Saved data entries:
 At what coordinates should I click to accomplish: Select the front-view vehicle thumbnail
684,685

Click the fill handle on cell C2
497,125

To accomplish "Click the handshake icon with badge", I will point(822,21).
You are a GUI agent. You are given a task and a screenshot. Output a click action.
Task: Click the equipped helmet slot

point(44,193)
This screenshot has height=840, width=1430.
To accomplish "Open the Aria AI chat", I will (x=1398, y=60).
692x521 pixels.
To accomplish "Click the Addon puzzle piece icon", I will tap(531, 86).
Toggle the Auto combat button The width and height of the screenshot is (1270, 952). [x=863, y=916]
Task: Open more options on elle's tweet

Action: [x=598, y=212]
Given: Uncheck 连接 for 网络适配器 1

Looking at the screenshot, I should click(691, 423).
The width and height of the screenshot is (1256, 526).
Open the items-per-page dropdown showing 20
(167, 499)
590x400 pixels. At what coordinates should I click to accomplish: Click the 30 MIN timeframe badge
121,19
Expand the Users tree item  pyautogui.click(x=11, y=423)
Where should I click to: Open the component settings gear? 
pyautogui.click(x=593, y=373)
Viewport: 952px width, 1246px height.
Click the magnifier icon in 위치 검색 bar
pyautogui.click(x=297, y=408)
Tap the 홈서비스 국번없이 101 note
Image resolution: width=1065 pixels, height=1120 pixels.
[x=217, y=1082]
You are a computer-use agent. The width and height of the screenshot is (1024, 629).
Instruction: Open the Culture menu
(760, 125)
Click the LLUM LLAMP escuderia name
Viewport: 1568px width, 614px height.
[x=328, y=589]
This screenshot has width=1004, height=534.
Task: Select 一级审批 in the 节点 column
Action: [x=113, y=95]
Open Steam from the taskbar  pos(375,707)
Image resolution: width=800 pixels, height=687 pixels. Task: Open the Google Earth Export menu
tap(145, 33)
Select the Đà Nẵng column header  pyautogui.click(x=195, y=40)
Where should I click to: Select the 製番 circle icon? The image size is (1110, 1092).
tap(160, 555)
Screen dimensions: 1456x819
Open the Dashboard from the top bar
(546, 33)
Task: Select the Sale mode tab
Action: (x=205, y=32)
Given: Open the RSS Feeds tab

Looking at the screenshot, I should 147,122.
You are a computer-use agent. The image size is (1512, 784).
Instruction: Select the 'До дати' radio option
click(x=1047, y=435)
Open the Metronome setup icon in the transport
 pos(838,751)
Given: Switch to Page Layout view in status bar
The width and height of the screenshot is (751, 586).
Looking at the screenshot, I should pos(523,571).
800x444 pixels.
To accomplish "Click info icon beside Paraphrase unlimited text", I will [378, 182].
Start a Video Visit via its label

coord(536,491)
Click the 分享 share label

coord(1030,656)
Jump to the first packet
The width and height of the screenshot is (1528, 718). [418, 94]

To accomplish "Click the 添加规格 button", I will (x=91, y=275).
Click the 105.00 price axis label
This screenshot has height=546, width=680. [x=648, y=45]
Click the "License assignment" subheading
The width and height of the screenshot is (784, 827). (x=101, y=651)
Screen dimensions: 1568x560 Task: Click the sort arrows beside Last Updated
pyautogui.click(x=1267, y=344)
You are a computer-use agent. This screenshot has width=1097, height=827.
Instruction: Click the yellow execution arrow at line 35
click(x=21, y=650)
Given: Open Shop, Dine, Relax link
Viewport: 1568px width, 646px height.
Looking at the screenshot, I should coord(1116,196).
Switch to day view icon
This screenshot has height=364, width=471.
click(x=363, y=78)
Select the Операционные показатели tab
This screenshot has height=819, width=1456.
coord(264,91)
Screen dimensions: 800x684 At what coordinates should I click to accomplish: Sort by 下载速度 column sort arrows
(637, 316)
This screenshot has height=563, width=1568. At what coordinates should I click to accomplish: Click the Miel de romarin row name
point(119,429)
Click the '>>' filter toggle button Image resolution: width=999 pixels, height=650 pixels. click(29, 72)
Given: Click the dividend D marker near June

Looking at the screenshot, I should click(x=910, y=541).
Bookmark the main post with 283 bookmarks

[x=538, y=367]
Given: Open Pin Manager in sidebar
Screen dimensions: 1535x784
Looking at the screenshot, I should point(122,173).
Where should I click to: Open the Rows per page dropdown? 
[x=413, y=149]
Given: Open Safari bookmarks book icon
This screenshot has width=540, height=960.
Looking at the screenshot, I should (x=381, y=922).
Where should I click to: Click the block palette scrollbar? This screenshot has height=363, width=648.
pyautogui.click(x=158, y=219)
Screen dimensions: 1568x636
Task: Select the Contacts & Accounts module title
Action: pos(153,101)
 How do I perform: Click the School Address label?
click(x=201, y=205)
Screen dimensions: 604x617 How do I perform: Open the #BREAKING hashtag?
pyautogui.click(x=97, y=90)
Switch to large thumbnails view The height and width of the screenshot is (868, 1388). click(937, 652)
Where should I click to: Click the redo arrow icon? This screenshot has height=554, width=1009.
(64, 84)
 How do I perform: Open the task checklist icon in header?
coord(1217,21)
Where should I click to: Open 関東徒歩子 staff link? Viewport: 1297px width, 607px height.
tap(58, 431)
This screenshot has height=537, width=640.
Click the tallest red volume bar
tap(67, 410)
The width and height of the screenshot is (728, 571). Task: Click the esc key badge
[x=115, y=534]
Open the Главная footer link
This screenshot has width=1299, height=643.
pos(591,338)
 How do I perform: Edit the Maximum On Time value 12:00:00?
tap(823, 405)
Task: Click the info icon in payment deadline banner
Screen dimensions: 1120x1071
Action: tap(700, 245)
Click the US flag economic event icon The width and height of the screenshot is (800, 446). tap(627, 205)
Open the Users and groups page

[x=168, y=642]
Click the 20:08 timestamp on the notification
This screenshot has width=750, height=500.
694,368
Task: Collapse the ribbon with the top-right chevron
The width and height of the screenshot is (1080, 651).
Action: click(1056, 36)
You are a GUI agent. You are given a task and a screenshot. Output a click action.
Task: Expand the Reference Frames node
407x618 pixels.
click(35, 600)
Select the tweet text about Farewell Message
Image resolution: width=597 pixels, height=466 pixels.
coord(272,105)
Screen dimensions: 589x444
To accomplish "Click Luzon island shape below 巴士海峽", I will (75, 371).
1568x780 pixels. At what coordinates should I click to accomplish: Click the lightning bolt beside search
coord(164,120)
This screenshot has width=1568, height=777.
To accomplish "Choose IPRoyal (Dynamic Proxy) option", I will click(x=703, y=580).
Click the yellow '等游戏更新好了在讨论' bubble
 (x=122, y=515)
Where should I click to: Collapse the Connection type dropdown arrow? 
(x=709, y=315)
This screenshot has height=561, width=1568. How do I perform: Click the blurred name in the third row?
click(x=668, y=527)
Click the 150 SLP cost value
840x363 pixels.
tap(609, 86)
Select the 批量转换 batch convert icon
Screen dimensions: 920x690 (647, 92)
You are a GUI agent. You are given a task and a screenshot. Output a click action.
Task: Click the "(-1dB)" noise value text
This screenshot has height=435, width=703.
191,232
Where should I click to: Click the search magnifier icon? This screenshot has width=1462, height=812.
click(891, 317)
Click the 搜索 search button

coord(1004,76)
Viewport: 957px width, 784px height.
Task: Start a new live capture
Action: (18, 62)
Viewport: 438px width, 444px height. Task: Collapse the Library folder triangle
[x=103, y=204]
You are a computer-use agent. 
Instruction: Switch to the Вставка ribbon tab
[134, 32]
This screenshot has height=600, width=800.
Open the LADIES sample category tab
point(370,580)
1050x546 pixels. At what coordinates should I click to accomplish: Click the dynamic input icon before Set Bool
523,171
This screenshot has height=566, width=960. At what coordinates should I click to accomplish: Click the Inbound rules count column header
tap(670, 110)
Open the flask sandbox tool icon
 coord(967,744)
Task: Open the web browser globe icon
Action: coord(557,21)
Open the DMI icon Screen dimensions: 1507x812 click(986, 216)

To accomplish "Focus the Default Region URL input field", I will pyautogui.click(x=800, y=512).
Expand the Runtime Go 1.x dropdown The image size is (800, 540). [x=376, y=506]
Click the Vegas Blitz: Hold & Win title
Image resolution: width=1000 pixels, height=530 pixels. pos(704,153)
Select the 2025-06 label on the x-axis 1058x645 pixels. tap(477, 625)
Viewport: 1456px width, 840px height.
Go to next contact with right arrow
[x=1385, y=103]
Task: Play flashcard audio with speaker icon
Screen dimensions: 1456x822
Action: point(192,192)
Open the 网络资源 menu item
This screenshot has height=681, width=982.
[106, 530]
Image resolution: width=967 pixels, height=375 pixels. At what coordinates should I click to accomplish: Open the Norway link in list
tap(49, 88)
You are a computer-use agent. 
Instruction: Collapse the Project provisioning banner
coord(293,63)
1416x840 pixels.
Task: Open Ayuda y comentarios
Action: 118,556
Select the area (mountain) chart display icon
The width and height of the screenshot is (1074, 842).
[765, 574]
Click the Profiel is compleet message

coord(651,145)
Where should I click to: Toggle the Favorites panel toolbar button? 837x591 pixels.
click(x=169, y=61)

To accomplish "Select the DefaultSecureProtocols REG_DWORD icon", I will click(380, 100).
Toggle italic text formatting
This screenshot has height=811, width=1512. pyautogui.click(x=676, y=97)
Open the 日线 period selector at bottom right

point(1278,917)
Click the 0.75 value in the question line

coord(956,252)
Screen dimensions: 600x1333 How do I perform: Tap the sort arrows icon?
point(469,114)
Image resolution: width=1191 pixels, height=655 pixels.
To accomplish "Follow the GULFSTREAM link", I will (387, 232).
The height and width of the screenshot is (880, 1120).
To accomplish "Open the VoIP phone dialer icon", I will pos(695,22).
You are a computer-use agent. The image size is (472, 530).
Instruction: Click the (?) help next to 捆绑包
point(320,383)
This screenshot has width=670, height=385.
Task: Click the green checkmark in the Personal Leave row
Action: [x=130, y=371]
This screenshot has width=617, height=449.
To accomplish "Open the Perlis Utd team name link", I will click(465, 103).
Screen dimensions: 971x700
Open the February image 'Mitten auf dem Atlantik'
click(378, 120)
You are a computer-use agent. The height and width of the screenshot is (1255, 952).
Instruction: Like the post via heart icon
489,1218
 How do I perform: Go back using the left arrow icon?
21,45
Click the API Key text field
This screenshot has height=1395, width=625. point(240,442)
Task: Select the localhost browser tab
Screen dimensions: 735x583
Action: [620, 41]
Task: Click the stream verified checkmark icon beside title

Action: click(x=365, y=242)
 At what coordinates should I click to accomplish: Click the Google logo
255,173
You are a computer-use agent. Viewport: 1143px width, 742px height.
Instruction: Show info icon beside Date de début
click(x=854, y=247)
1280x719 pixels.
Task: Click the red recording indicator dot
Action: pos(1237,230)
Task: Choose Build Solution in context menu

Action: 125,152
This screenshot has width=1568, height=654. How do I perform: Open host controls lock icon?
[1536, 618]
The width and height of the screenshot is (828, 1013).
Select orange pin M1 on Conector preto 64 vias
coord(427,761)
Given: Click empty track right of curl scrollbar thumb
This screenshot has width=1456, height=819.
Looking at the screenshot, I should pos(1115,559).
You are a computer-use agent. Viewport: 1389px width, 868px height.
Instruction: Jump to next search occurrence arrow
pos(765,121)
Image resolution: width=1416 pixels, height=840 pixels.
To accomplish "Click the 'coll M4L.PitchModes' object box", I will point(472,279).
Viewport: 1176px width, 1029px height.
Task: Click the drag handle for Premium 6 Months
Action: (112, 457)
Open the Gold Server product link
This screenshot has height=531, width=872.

THE REQUEST:
Copy out the lines word for word, beginning with the line that contains "Screen dimensions: 604x617" and ending with the line that contains "coord(272,105)", with both of those lines included.

FINISHED TASK:
Screen dimensions: 604x617 How do I perform: Open the #BREAKING hashtag?
pyautogui.click(x=97, y=90)
Switch to large thumbnails view The height and width of the screenshot is (868, 1388). click(937, 652)
Where should I click to: Click the redo arrow icon? This screenshot has height=554, width=1009.
(64, 84)
 How do I perform: Open the task checklist icon in header?
coord(1217,21)
Where should I click to: Open 関東徒歩子 staff link? Viewport: 1297px width, 607px height.
tap(58, 431)
This screenshot has height=537, width=640.
Click the tallest red volume bar
tap(67, 410)
The width and height of the screenshot is (728, 571). Task: Click the esc key badge
[x=115, y=534]
Open the Главная footer link
This screenshot has width=1299, height=643.
pos(591,338)
 How do I perform: Edit the Maximum On Time value 12:00:00?
tap(823, 405)
Task: Click the info icon in payment deadline banner
Screen dimensions: 1120x1071
Action: tap(700, 245)
Click the US flag economic event icon The width and height of the screenshot is (800, 446). tap(627, 205)
Open the Users and groups page

[x=168, y=642]
Click the 20:08 timestamp on the notification
This screenshot has width=750, height=500.
694,368
Task: Collapse the ribbon with the top-right chevron
The width and height of the screenshot is (1080, 651).
Action: click(1056, 36)
You are a GUI agent. You are given a task and a screenshot. Output a click action.
Task: Expand the Reference Frames node
407x618 pixels.
click(35, 600)
Select the tweet text about Farewell Message
Image resolution: width=597 pixels, height=466 pixels.
coord(272,105)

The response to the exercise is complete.